Contrajo matrimonio con María Cetina, se instalaron en la calle del Peso en una casa que era propiedad del Cabildo. Tenía un corral donde había espacio para criar gallinas y labrar un par de surcos con calabazas, nabos y berzas, para asegurar su sustento diario. Pero llegaron los hijos, la familia aumentó hasta ser numerosa y empezaron a crecer las dificultades para mantenerla porque el sueldo de la catedral tan sólo alcanzaba para cubrir las necesidades básicas de un músico, no estaba pensado para sustentar a una familia larga. Descontando el alquiler de la casa, poco quedaba para adquirir productos de primera necesidad: frutas, tocino, vino, miel, especias…Cuando ya no había fondo de dónde sacar para pagar la renta mensual y llenar la despensa, Blas López, acudía al Cabildo, solicitando limosnas en dinero para pagar sus deudas y trigo para dar pan a su larga prole y, cuando la recibía, respiraba tranquilo.
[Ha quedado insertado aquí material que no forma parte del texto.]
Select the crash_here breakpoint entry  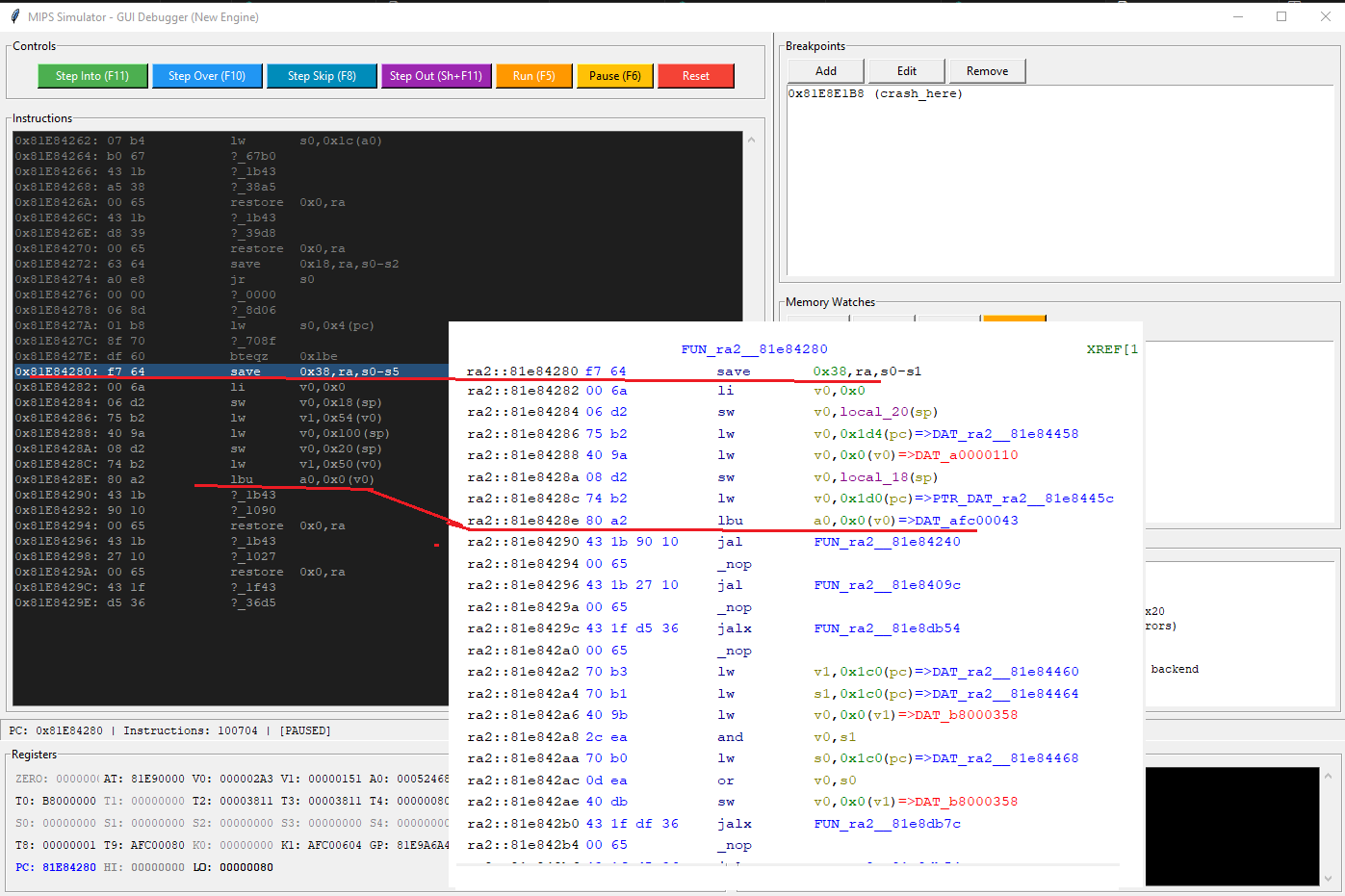point(874,94)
Aunque la tranquilidad duraba poco y los problemas no sólo continuaban sino que se agravaban y Blas, volvía a escribir nuevas peticiones en demanda de ayuda económica y el Cabildo siempre se mostraba dispuesto a ayudarle. Esta era su triste suerte que sucesivamente se iba repitiendo, sin solución: se empobrecía, le auxiliaban y volvía a empobrecerse. Cuando la deuda del alquiler comenzó a acumularse por impago, les propusieron trasladarse a una casa de renta más baja en la calle Comedias, pero la solución no gustó al matrimonio, ni Blas ni María querían abandonar su hogar y prefirió antes desprenderse de los pocos bienes que tenía en la vida: ropa, un colchón, un baúl, unos cántaros de agua, leña... entregándolos en prenda al arca de misericordia, institución piadosa que, a su vez, distribuía limosnas entre los músicos endeudados y socorría a las viudas pobres. Pero tampoco logró sanear su economía, parecía que tenía un agujero en su talego.
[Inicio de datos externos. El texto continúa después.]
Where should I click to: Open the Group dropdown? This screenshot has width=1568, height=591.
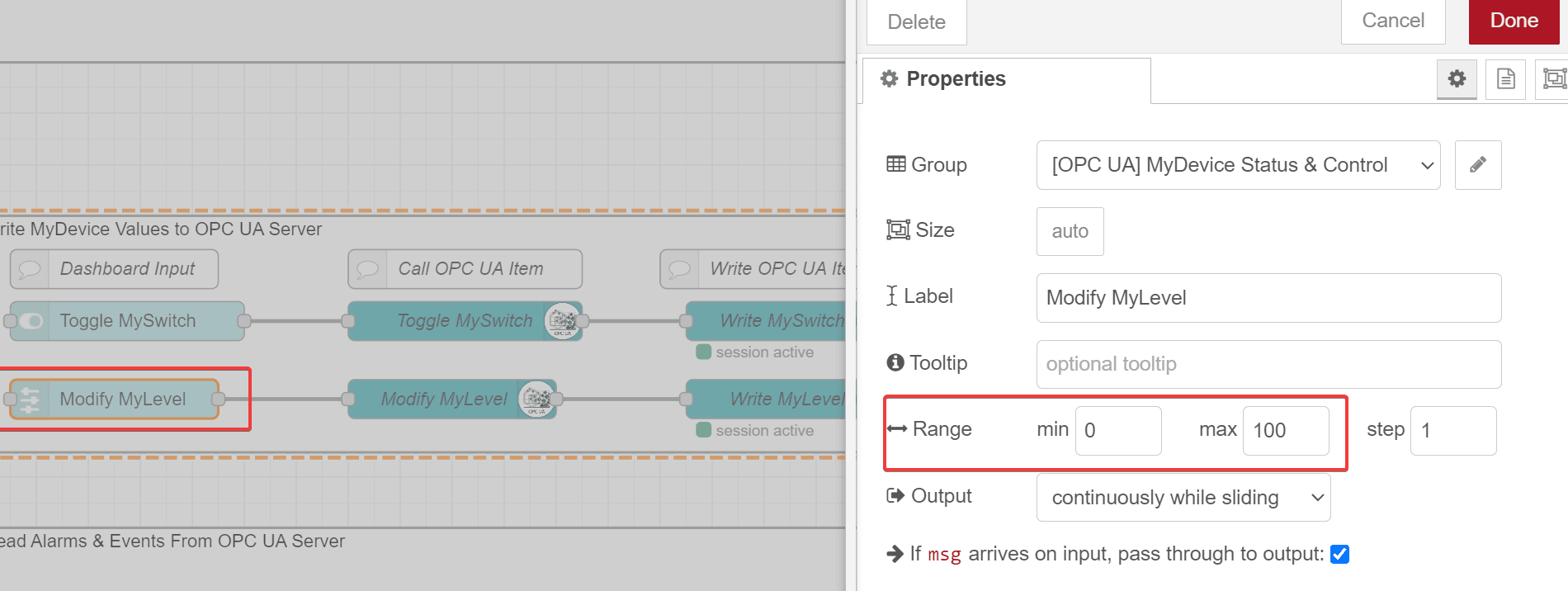[1238, 165]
No le quedó más remedio a Blas que, siguiendo el modelo de otros músicos, buscar un trabajo para aumentar sus ingresos. Tuvo que buscarse algo ajeno a la música, que tuviera un horario compatible con el de la capilla de música para no perder su puesto de músico ni ser multado económicamente por faltas de asistencia. Dirigió un escrito al Cabildo solicitando una reducción de horas en su calendario de actuaciones.
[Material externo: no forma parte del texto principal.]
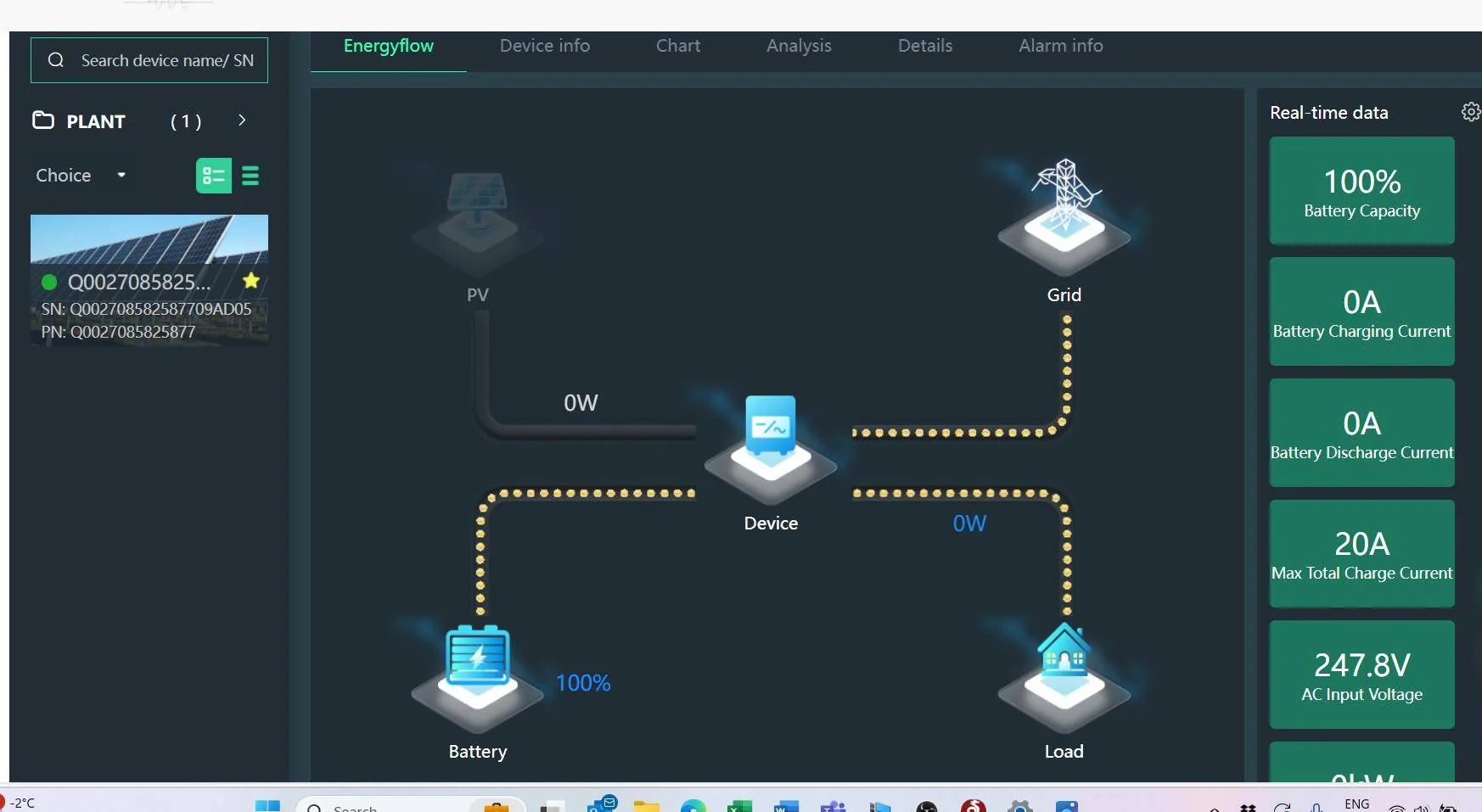The image size is (1482, 812).
Task: Click the PLANT folder icon
Action: [x=43, y=120]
Blas López, pasó toda su vida luchando contra la pobreza y al final luchó sin éxito también contra la enfermedad, que le tuvo unos meses postrado en la cama. Falleció en 1696, dejando a su viuda e hijos tan endeudados como lo había estado él. Al mismo tiempo la capilla de música de la catedral suprimía la plaza de arpista. Por motivos económicos el cabildo decidió adquirir un clavicémbalo y suprimir el arpa, el preciado instrumento que tantas satisfacciones profesionales le había dado a Blas y que en tantas funciones religiosas había tañido con pulcra destreza. Durante ocho años el clavicémbalo se integró en la capilla de música y aunque no terminó de gustar hubo que esperar al año 1704 para volver a escuchar a un músico arpista en la catedral.